The failure to feel and act may have deep roots in the human spirit. Writing in the current issue of the journal Foreign Policy, psychologist Paul Slovic speculates that “it is our inability to comprehend numbers and relate them to mass human tragedy that stifles our ability to act. . . . The numbers fail to trigger the affective emotion or feeling required to motivate action. In other words, we know that genocide in Darfur is real, but we do not ‛feel’ that reality. In fact, not only do we fail to grasp the gravity of the statistics, but the numbers themselves may actually hinder the psychological processes required to prompt action.”

Christians can accept Slovic’s finding that our numbness in the face of great suffering is grounded in a disposition of the mind. But we cannot agree with the conclusion that appears to follow from this insight: that resigned indifference is inevitable in a culture saturated with dire statistics and constantly exposed to blood and torment. The Easter promise is that our minds, and our very nature, can be — are being — renewed in Christ Jesus, and opened by the Spirit of God to the infinite compassion revealed by the Lord in His death and resurrection. In the light of our new standing in grace and freedom, we are right to be impatient with the psychologists and social scientists who teach that we are doomed to act out uncritically the scripts of our fallen human nature.

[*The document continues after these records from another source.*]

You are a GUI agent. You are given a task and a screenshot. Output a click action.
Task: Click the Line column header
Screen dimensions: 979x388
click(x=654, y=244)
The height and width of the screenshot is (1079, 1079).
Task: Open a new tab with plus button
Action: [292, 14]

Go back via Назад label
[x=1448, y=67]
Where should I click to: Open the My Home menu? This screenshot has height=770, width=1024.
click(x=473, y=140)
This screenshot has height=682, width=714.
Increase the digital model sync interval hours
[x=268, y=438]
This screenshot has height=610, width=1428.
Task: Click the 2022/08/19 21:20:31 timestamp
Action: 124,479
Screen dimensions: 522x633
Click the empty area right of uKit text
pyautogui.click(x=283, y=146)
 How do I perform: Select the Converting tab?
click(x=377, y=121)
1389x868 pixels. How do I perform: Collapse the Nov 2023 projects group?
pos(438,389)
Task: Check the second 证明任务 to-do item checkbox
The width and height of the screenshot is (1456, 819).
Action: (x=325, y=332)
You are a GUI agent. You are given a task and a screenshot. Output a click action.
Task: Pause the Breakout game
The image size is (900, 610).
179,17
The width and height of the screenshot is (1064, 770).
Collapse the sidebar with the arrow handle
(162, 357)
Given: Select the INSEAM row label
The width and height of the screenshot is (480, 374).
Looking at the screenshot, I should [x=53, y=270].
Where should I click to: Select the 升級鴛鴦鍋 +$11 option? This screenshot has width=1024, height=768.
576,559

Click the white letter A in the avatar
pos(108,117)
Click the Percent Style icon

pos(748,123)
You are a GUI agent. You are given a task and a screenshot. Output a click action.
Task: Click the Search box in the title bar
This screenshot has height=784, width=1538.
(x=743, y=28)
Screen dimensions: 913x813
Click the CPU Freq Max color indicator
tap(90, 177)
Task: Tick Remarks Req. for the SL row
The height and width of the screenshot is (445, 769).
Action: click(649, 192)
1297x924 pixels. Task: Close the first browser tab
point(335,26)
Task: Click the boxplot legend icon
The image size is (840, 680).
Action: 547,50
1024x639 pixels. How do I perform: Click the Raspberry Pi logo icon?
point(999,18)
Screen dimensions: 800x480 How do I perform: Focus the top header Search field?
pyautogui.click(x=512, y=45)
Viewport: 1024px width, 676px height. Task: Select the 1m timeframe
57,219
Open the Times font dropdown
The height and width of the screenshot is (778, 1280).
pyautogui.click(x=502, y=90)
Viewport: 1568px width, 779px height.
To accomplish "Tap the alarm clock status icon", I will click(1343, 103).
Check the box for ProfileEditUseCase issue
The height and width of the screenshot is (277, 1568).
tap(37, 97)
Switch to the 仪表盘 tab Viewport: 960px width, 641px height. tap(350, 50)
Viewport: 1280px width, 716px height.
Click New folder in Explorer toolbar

Living consistently in this new freedom and life, and staying alive to the concrete pain concealed by the statistics, of course, involves real difficulties that cannot be minimized. But we can resist numbness by actively, quickly following the promptings of the Spirit that come to us from the mass media. We can give aid and personal support, as the Lord leads, to one or more of the organizations promoting justice, peace and healing in the world’s troubled places. We can cultivate a spirit of scepticism about the daily news, and keep ourselves informed about real situations in real places. We should above all pray not to be mesmerized by the numbers, and we should ask for fresh outpourings of the wisdom and insight we have been promised in this season of Easter.